__Assignment__
Return only the lines running from the first line of the listing through the one with "Click the Data database icon in sidebar", unchanged.

▬▬▬▬▬▬

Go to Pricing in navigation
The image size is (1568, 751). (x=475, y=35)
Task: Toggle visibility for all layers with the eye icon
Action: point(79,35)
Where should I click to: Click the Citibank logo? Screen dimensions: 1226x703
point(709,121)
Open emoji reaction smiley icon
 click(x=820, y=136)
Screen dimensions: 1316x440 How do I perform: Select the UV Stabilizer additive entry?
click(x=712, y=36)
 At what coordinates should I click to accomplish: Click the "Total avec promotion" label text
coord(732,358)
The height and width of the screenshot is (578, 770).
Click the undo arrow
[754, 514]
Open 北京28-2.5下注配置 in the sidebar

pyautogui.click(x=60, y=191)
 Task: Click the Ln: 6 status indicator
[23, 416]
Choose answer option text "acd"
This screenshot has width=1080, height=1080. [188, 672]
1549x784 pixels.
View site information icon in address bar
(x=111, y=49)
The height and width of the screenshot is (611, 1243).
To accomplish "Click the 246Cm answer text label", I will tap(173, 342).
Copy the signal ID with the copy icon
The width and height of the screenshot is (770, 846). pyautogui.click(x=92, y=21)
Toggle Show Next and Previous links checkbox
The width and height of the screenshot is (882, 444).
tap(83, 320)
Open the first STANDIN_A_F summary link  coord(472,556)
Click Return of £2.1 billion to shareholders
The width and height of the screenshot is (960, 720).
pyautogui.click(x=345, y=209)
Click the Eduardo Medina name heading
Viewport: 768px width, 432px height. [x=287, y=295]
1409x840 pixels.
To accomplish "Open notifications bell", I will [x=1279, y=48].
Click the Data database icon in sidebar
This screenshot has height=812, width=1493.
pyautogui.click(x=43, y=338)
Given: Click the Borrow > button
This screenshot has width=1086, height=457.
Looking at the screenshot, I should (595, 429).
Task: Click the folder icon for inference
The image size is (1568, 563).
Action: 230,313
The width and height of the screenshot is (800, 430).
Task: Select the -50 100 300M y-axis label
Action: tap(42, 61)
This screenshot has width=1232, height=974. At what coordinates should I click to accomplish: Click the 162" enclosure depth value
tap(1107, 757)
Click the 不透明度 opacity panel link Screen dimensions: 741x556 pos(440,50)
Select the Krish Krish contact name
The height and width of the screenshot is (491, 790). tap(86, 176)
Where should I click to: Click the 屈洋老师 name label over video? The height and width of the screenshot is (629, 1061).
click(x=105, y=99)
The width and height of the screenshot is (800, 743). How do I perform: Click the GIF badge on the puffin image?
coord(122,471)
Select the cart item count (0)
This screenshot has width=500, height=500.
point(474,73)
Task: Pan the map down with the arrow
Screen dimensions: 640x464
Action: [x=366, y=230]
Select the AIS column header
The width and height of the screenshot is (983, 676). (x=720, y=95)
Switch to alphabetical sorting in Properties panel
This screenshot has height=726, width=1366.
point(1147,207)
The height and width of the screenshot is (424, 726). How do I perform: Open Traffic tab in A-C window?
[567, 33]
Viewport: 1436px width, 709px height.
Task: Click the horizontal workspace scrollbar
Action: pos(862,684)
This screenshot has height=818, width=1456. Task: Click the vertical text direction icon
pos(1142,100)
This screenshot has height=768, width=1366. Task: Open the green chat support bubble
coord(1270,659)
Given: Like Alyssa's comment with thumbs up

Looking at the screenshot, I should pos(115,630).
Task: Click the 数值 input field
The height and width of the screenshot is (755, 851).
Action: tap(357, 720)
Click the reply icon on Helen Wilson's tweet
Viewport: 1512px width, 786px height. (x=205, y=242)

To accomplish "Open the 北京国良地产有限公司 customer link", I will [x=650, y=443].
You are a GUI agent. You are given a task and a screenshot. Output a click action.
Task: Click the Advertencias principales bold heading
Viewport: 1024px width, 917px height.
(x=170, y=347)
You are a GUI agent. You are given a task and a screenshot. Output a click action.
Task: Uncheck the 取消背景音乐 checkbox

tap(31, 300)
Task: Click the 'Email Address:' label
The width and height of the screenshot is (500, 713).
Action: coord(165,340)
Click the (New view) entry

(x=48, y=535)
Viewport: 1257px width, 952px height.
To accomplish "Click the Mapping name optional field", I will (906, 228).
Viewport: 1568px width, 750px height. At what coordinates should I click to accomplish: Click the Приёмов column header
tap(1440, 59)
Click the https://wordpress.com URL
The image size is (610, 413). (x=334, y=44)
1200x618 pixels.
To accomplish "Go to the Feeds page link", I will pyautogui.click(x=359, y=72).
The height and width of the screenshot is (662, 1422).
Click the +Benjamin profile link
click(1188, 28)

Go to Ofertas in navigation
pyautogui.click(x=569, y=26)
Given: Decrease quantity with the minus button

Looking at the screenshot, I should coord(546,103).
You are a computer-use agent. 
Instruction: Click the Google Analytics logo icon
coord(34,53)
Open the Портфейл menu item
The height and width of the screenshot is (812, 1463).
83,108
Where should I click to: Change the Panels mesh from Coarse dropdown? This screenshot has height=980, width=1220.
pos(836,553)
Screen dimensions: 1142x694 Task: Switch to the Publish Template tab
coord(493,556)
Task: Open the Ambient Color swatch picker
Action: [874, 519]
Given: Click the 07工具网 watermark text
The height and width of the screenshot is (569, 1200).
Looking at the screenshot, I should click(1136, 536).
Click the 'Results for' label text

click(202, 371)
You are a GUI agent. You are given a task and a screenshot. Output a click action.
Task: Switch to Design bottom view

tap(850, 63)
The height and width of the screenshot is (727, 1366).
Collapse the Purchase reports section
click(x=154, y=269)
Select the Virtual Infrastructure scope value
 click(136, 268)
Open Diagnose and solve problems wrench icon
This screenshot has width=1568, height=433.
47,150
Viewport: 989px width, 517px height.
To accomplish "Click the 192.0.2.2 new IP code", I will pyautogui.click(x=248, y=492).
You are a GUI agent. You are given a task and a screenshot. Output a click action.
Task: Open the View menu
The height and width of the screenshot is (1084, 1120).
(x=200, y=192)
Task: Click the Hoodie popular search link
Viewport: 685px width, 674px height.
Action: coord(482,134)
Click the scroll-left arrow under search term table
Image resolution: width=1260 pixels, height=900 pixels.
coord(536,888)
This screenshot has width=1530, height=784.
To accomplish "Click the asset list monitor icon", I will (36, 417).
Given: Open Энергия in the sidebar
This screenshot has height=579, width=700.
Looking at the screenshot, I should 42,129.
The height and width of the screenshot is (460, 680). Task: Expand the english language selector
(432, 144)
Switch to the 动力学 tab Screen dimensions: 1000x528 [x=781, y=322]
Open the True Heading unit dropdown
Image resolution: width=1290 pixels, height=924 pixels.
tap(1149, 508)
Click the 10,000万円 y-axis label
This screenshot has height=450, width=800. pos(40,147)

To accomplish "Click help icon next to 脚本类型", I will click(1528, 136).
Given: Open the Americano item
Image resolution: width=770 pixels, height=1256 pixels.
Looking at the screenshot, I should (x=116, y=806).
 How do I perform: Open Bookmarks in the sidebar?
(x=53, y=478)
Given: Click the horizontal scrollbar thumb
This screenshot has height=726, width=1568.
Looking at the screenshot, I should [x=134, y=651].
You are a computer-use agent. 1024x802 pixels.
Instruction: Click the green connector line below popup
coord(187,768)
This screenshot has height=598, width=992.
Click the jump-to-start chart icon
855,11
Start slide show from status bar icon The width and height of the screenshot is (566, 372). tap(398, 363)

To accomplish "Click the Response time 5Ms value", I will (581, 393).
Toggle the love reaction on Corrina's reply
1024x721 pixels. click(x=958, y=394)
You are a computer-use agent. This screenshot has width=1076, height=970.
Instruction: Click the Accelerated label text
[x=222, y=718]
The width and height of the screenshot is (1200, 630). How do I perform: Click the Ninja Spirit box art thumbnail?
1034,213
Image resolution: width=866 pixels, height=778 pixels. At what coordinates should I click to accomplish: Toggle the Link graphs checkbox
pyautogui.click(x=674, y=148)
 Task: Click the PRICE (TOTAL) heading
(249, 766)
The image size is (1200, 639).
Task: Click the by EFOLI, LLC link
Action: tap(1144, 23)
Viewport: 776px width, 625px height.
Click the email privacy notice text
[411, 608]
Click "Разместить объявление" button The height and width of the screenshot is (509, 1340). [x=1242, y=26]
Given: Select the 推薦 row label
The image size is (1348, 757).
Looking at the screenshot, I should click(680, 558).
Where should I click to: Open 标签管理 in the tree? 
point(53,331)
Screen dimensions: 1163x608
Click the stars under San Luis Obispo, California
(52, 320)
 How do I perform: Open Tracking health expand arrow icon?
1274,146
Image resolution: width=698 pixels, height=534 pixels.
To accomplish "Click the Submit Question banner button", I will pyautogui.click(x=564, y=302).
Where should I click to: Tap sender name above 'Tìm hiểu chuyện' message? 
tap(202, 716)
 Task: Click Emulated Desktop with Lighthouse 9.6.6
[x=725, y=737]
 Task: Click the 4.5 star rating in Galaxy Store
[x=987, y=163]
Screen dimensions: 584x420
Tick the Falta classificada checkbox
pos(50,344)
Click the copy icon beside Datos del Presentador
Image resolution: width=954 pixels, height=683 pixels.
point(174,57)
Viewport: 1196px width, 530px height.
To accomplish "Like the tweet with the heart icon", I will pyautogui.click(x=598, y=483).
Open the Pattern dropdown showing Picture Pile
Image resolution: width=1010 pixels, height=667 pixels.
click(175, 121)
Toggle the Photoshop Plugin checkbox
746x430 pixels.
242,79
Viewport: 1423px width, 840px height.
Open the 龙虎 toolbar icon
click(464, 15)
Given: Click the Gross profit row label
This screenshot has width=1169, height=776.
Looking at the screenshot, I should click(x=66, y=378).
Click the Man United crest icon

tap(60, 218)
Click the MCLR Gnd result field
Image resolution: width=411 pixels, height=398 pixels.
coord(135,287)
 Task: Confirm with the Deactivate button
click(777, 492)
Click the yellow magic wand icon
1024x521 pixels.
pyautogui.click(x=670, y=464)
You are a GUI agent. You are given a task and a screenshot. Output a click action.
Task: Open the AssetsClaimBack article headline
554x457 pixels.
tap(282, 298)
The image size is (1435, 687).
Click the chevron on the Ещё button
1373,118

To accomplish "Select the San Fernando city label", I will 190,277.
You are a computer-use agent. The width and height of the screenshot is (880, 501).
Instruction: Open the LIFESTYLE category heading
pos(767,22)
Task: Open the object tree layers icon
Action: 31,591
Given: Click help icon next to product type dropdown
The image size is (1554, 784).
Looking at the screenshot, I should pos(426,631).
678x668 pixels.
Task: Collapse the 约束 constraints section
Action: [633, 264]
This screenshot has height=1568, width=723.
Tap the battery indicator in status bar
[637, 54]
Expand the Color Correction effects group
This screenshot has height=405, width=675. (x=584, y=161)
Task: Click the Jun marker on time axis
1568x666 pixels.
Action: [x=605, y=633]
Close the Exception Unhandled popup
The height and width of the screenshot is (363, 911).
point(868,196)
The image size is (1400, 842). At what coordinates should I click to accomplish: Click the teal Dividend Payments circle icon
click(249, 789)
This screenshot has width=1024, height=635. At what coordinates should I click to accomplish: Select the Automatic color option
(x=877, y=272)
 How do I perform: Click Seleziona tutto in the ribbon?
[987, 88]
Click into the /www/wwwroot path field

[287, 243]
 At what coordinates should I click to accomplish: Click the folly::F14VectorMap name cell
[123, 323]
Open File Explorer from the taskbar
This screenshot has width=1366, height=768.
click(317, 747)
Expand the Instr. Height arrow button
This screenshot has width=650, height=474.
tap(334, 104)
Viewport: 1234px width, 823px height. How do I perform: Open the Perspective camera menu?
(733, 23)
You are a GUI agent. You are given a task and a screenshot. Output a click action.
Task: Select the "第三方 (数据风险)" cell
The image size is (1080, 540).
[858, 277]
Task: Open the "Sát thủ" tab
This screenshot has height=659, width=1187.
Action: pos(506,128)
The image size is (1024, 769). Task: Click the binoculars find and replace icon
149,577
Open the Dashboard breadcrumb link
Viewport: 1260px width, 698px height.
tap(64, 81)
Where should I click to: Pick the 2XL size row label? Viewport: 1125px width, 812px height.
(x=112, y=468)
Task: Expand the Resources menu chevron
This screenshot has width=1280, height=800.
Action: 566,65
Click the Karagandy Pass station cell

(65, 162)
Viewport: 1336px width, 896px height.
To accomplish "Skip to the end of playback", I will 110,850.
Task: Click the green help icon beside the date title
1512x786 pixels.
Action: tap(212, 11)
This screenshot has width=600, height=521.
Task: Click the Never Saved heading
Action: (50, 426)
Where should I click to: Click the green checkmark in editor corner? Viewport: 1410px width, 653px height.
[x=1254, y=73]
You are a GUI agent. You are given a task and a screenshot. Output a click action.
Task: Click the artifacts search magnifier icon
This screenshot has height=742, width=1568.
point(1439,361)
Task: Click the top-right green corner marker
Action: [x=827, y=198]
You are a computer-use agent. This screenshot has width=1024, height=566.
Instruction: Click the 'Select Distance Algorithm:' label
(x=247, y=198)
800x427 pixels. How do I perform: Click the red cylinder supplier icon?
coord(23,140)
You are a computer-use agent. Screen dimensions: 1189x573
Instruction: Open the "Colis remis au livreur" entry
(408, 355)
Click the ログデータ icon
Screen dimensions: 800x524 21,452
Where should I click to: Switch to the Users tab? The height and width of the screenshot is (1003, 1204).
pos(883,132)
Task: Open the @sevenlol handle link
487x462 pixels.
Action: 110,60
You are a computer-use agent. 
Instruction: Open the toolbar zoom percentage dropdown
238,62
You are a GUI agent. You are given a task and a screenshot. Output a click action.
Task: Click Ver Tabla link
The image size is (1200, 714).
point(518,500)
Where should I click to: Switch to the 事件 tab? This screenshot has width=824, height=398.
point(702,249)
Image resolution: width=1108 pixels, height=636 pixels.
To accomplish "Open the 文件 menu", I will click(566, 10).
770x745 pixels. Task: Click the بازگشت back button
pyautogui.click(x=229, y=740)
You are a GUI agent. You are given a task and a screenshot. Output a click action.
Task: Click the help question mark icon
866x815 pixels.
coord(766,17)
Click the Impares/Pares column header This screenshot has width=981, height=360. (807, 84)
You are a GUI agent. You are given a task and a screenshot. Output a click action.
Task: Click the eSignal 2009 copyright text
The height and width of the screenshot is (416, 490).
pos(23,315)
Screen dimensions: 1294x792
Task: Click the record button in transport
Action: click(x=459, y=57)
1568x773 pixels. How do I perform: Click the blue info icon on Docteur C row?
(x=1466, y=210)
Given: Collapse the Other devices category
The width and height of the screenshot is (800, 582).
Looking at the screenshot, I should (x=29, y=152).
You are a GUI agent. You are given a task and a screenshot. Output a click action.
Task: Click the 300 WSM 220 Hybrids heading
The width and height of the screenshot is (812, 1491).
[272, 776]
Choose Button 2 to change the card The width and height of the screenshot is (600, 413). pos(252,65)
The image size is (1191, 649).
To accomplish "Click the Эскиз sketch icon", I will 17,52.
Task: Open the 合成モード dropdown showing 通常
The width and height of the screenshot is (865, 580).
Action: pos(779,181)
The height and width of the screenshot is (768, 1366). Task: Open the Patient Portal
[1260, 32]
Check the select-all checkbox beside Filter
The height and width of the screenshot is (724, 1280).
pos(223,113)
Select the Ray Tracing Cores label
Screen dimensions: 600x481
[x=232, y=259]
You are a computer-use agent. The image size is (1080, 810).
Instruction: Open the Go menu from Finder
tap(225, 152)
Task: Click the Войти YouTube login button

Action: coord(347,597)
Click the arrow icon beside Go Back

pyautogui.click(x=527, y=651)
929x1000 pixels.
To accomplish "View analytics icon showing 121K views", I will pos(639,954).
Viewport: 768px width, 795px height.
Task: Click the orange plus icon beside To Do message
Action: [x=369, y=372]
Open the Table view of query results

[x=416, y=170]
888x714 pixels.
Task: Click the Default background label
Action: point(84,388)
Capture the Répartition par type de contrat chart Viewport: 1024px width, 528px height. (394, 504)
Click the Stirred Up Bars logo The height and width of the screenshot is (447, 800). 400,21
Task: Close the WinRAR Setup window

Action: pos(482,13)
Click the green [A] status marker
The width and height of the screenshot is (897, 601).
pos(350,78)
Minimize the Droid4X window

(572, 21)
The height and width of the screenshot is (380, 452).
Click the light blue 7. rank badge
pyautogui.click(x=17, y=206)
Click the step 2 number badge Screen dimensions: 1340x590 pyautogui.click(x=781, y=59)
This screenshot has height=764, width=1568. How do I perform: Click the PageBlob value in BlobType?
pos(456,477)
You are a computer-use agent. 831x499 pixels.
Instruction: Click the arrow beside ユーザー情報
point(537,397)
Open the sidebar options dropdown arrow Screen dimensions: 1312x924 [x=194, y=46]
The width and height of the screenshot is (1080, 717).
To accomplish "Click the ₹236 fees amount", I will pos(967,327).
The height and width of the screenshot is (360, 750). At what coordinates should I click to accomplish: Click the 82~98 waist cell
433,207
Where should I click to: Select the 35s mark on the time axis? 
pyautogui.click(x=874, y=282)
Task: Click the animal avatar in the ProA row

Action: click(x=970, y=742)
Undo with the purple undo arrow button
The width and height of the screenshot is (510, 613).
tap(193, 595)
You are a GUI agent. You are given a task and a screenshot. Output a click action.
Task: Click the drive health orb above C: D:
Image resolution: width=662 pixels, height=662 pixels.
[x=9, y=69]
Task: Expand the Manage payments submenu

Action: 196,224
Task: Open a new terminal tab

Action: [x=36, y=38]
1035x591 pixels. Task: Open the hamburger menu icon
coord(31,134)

▬▬▬▬▬▬

__Written answer__
Go to Pricing in navigation
The image size is (1568, 751). (x=475, y=35)
Task: Toggle visibility for all layers with the eye icon
Action: point(79,35)
Where should I click to: Click the Citibank logo? Screen dimensions: 1226x703
point(709,121)
Open emoji reaction smiley icon
 click(x=820, y=136)
Screen dimensions: 1316x440 How do I perform: Select the UV Stabilizer additive entry?
click(x=712, y=36)
 At what coordinates should I click to accomplish: Click the "Total avec promotion" label text
coord(732,358)
The height and width of the screenshot is (578, 770).
Click the undo arrow
[754, 514]
Open 北京28-2.5下注配置 in the sidebar

pyautogui.click(x=60, y=191)
 Task: Click the Ln: 6 status indicator
[23, 416]
Choose answer option text "acd"
This screenshot has width=1080, height=1080. [188, 672]
1549x784 pixels.
View site information icon in address bar
(x=111, y=49)
The height and width of the screenshot is (611, 1243).
To accomplish "Click the 246Cm answer text label", I will tap(173, 342).
Copy the signal ID with the copy icon
The width and height of the screenshot is (770, 846). pyautogui.click(x=92, y=21)
Toggle Show Next and Previous links checkbox
The width and height of the screenshot is (882, 444).
tap(83, 320)
Open the first STANDIN_A_F summary link  coord(472,556)
Click Return of £2.1 billion to shareholders
The width and height of the screenshot is (960, 720).
pyautogui.click(x=345, y=209)
Click the Eduardo Medina name heading
Viewport: 768px width, 432px height. [x=287, y=295]
1409x840 pixels.
To accomplish "Open notifications bell", I will [x=1279, y=48].
Click the Data database icon in sidebar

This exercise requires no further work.